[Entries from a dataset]
------------------------------------------------------------

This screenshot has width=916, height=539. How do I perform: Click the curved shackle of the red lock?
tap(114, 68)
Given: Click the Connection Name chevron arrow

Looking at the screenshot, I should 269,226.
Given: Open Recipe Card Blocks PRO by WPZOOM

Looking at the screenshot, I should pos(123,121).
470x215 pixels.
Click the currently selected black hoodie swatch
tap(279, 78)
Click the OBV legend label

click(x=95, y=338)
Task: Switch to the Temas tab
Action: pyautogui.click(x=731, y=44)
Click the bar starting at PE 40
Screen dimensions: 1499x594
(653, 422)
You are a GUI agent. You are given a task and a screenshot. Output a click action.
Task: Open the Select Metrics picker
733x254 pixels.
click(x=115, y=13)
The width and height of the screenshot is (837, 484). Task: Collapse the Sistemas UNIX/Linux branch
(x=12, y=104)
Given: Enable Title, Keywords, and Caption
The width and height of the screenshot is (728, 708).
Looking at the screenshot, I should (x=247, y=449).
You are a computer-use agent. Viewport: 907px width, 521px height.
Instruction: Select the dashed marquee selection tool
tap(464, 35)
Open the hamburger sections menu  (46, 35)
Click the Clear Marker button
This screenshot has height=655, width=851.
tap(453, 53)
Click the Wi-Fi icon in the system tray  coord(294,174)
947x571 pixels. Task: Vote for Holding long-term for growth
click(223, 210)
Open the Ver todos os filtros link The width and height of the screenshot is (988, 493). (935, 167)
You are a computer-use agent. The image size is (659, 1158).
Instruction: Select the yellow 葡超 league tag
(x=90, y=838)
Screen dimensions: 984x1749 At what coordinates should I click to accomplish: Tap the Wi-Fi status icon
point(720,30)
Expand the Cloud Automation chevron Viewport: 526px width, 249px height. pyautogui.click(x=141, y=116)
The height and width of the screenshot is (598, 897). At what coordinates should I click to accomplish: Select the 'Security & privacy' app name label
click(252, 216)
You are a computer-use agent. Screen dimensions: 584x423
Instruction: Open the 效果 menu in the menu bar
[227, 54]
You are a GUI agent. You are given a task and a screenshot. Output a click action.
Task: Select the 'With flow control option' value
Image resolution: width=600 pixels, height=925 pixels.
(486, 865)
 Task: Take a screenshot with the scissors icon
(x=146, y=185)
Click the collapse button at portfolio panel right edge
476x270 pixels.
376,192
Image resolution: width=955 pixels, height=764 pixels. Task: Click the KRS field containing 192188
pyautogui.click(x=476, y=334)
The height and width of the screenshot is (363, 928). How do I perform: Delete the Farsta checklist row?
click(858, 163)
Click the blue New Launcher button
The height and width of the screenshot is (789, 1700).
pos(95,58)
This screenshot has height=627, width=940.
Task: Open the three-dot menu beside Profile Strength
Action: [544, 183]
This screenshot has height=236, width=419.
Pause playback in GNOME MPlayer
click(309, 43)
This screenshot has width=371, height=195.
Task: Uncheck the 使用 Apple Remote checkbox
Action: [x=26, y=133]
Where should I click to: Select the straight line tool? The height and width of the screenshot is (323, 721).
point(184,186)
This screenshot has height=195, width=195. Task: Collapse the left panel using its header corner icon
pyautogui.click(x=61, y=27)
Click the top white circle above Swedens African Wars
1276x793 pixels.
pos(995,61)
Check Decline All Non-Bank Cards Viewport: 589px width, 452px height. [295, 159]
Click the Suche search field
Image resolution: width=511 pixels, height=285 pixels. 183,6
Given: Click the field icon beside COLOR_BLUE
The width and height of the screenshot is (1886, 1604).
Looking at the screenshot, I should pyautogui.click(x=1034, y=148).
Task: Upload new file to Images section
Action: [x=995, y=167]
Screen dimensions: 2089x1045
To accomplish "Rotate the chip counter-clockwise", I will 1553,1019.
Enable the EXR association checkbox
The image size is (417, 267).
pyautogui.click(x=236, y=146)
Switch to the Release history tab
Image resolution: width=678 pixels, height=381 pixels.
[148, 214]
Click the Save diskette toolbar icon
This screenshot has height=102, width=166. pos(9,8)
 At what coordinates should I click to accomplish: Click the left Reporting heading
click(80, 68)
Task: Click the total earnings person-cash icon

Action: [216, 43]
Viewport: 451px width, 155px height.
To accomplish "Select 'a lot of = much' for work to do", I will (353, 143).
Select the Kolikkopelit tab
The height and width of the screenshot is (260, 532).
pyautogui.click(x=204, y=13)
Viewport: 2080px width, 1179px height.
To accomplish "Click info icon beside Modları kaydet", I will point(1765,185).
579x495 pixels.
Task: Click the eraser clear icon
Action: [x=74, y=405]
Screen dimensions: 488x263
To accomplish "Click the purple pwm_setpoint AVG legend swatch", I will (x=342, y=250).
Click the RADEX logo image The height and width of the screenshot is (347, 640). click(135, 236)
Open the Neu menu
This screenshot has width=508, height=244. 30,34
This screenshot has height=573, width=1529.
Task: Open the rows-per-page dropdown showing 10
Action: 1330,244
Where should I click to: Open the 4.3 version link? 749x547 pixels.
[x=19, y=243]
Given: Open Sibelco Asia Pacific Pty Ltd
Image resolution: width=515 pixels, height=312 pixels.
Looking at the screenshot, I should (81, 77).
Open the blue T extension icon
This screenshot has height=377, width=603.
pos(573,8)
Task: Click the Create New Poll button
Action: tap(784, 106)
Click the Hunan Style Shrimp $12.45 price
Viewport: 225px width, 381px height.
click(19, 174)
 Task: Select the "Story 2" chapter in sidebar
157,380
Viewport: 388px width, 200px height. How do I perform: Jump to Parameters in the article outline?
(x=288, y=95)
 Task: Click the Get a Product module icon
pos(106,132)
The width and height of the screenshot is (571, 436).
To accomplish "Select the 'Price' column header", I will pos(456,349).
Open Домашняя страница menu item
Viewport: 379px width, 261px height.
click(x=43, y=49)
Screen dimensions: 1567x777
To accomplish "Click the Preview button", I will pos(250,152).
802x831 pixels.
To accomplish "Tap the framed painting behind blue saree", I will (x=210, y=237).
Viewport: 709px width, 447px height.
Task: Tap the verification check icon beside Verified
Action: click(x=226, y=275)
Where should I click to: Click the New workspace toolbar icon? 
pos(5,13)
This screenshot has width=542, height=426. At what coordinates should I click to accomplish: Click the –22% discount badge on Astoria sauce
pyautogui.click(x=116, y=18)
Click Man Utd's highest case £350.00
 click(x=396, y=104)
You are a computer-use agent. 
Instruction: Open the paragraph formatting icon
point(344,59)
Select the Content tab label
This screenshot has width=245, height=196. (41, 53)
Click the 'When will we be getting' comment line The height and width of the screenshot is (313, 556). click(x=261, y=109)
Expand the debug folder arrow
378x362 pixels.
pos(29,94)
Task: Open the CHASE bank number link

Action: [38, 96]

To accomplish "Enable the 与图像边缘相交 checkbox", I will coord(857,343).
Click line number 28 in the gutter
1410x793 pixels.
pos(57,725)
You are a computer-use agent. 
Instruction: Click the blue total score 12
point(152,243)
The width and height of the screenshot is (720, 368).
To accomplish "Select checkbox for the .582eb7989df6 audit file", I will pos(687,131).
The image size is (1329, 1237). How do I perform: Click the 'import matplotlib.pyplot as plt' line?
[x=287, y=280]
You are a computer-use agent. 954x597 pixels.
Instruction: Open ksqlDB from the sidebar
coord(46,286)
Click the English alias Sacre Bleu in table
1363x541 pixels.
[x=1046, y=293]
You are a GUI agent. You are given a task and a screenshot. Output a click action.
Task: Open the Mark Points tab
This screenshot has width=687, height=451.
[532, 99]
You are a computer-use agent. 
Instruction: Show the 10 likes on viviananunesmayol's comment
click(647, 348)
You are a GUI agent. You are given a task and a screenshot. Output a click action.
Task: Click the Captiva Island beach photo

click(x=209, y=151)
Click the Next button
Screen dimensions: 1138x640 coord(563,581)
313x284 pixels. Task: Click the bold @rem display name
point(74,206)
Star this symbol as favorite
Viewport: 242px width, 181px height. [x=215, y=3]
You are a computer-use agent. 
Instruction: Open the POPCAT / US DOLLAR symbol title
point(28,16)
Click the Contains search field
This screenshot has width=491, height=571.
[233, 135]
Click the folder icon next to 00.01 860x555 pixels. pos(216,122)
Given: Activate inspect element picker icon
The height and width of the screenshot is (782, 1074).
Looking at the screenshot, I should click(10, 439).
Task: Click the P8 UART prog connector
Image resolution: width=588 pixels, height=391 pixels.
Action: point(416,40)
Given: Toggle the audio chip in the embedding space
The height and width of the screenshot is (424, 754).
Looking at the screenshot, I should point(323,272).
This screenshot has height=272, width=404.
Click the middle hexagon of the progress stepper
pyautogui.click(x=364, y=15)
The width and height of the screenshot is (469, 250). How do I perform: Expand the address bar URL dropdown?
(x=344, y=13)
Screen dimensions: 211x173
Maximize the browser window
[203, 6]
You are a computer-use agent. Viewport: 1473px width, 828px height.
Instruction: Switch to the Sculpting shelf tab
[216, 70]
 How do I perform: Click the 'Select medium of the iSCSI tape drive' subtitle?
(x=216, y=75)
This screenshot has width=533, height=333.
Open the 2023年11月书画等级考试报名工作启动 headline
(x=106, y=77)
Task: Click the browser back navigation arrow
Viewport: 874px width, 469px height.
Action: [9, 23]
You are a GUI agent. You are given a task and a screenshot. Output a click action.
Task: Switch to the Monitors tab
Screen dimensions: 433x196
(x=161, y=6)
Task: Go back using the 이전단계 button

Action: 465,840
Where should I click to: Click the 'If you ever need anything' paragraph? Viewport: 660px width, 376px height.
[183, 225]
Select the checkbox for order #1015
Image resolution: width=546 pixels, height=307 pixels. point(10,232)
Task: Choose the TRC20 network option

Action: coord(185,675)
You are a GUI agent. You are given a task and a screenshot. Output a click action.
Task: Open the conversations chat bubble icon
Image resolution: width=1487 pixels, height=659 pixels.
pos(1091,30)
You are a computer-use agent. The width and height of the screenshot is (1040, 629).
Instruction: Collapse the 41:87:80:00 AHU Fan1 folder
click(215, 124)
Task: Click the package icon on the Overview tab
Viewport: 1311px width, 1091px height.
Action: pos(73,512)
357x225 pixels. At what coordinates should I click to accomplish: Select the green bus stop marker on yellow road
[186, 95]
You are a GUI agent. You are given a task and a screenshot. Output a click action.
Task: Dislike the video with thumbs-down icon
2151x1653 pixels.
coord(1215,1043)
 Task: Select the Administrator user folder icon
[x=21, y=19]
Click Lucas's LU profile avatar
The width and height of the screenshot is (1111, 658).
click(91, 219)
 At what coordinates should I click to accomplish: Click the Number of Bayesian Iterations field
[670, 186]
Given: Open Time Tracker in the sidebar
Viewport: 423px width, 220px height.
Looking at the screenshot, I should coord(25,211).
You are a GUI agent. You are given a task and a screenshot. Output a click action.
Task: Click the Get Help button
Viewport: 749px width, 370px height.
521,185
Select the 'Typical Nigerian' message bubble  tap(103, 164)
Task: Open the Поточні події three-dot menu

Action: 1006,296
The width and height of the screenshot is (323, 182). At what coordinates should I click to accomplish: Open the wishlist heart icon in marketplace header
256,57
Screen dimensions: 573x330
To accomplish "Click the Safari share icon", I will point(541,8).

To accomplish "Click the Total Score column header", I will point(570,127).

------------------------------------------------------------

— Short exercise —
Transcribe without alteration the lines above, from the line containing "Given: Toggle the" through the line containing "pyautogui.click(x=364, y=15)", both inclusive.

— In response —
Given: Toggle the audio chip in the embedding space
The height and width of the screenshot is (424, 754).
Looking at the screenshot, I should point(323,272).
This screenshot has height=272, width=404.
Click the middle hexagon of the progress stepper
pyautogui.click(x=364, y=15)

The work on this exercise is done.